When reporters want to discuss firearm policies with Kurt Russell, they’d better bring a better game than the hapless Jeffrey Wells managed. While promoting the new Quentin Tarantino film Hateful 8, Russell got into an extended exchange with Wells, in which the latter derided gun rights as “a totem… for disenfranchised white guys,” and urged Russell to consider the possibility that people on the no-fly list could buy firearms. Russell rips the reporter for believing that people who want to kill others will refrain from doing so because Congress passed a law against it (via The Blaze):

When Wells went on to say that guns are a ”metaphor that disenfranchised white guys need,” Russell let loose.

“If you think gun control is going to change the terrorists’ point of view, I think you’re, like, out of your mind,” he began. “I think anybody [who says that] is. I think it’s absolutely insane.”

“Dude, you’re about to find out what I’m gonna do, and that’s gonna worry you a lot more,” the actor continued. “And that‘s what we need. That will change the concept of gun culture, as you call it, to something [like] reality. Which is, if I’m a hockey team and I’ve got some guy bearing down on me as a goal tender, I’m not concerned about what he’s gonna do — I’m gonna make him concerned about what I’m gonna do to stop him. That’s when things change.”

Arguing back, Wells invoked the no-fly list, saying that the people on the list are there for a “good reason,” but that they can allegedly still “get [a] hold of a gun pretty easily.”

“They can also make a bomb pretty easily. So what?” Russell retorted. “They can also get knives and stab you. [What are you] gonna do about that? They can also get cars and run you over. [What are you] gonna do about that?”

What exactly is the thought process on this? If we make gun purchases illegal, the bad guys won’t be able to get their hands on them? How has that worked out in Chicago or Washington DC?

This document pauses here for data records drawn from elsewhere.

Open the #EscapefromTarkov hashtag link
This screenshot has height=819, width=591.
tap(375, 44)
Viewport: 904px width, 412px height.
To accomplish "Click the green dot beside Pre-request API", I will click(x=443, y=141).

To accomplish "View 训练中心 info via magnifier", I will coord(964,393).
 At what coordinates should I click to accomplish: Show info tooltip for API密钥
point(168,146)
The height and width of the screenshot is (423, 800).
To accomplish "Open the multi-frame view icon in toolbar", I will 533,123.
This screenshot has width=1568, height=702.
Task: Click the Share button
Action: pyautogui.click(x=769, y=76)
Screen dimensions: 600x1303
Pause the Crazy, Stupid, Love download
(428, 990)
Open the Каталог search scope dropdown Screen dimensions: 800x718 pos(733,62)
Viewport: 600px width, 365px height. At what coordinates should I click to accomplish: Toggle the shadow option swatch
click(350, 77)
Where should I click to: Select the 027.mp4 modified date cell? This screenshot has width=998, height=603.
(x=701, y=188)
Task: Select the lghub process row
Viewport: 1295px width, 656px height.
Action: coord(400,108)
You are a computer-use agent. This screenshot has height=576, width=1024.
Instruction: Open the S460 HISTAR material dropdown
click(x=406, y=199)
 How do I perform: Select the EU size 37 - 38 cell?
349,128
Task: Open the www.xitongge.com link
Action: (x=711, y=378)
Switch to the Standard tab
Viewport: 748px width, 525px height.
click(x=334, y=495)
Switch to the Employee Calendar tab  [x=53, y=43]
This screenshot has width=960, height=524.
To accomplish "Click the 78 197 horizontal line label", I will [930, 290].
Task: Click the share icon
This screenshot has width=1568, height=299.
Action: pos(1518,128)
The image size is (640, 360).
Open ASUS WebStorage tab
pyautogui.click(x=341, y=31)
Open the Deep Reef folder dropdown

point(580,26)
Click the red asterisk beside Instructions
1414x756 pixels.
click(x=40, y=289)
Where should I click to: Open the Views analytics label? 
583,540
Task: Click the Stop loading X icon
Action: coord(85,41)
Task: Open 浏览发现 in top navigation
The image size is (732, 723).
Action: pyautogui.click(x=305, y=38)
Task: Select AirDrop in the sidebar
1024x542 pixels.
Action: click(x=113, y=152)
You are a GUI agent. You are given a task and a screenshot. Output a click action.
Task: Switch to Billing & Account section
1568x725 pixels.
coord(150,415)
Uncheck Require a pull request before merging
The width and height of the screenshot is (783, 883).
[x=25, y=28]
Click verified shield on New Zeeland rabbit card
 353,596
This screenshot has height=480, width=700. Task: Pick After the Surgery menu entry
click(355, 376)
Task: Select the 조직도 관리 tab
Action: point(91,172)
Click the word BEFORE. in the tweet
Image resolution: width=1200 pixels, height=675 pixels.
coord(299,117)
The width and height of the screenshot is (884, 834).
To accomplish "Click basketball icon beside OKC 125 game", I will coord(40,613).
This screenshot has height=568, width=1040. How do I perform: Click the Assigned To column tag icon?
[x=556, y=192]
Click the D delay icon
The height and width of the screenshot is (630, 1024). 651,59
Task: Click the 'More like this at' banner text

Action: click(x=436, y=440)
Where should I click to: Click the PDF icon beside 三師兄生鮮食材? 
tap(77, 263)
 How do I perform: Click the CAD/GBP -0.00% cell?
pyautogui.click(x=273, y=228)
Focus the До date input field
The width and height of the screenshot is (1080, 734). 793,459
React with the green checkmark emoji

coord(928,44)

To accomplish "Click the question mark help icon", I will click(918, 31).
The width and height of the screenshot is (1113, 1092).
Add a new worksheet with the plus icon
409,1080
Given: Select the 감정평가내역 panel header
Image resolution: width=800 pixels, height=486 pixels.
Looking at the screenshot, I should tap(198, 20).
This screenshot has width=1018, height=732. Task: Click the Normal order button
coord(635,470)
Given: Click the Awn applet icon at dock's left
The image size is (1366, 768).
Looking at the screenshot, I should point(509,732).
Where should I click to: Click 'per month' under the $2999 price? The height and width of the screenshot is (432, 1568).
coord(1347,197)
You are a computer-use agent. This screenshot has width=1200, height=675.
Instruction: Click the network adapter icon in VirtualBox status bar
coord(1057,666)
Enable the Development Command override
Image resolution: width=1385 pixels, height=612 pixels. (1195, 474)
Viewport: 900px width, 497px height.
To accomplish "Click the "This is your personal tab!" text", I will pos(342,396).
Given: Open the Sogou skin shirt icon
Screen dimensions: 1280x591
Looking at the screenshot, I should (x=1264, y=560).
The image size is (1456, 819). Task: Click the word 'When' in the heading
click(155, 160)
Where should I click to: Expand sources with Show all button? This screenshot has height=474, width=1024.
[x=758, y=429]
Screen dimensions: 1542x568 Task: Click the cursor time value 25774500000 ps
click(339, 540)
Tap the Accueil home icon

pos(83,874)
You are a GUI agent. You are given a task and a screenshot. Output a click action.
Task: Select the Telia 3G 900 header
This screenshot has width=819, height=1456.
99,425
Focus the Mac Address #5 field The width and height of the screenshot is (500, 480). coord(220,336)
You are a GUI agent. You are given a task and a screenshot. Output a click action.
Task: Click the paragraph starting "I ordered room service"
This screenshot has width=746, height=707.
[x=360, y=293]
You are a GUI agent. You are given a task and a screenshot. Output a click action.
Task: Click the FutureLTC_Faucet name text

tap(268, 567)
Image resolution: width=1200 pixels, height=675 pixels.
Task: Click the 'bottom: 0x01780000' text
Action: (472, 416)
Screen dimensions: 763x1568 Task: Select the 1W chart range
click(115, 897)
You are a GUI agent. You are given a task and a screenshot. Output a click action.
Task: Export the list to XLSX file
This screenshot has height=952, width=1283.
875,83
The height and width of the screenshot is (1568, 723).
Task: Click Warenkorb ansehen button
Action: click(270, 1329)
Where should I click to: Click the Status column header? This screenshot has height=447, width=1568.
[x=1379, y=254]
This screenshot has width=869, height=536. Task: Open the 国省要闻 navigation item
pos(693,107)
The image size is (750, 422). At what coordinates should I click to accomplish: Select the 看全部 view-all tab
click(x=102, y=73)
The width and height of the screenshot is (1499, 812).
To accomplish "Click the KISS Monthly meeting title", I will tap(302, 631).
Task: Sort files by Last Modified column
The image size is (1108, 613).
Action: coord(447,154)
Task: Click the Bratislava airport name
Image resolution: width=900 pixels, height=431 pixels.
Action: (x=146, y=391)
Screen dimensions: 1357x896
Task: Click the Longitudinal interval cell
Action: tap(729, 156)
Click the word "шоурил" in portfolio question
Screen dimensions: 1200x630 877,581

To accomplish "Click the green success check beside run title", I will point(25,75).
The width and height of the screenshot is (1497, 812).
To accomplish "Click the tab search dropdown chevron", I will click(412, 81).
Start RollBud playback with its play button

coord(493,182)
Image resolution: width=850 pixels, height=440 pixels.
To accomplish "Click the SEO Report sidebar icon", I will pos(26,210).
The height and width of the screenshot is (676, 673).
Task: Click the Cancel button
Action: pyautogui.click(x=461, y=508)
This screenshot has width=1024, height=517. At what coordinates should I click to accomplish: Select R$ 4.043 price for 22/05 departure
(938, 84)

Wells regurgitates the no-fly list nonsense, apparently without discovering that no one in these attacks was on a no-fly list in the first place. Maybe he should have watched Josh Earnest’s dancing around that reality yesterday:

Mr. Obama has called on Congress to ban semiautomatic “assault” rifles and to ban people who are on the government’s “no-fly” terrorist watch list from purchasing guns. Mr. Earnest said Thursday that he isn’t aware of any perpetrators of mass shootings in the U.S. who were on the no-fly list.

Earnest says that it’s just common sense to allow the government to decide who’s too dangerous to buy a gun, but as I explained in my column at The Week, this proposes stripping a constitutional right without any due process. And even Earnest can’t explain how that would have prevented any attacks:

Nothing requires the federal government to actually charge people on this list. Nor are there requirements to remove people even if they have been acquitted of charges relating to terrorism, as The Intercept discovered when they acquired the procedure manual for the no-fly list. “The rulebook justifies this by noting that conviction in U.S. courts requires evidence beyond a reasonable doubt, whereas watchlisting requires only a reasonable suspicion,” Jeremy Scahill and Ryan Devereaux reported. “Once suspicion is raised, even a jury’s verdict cannot erase it.” …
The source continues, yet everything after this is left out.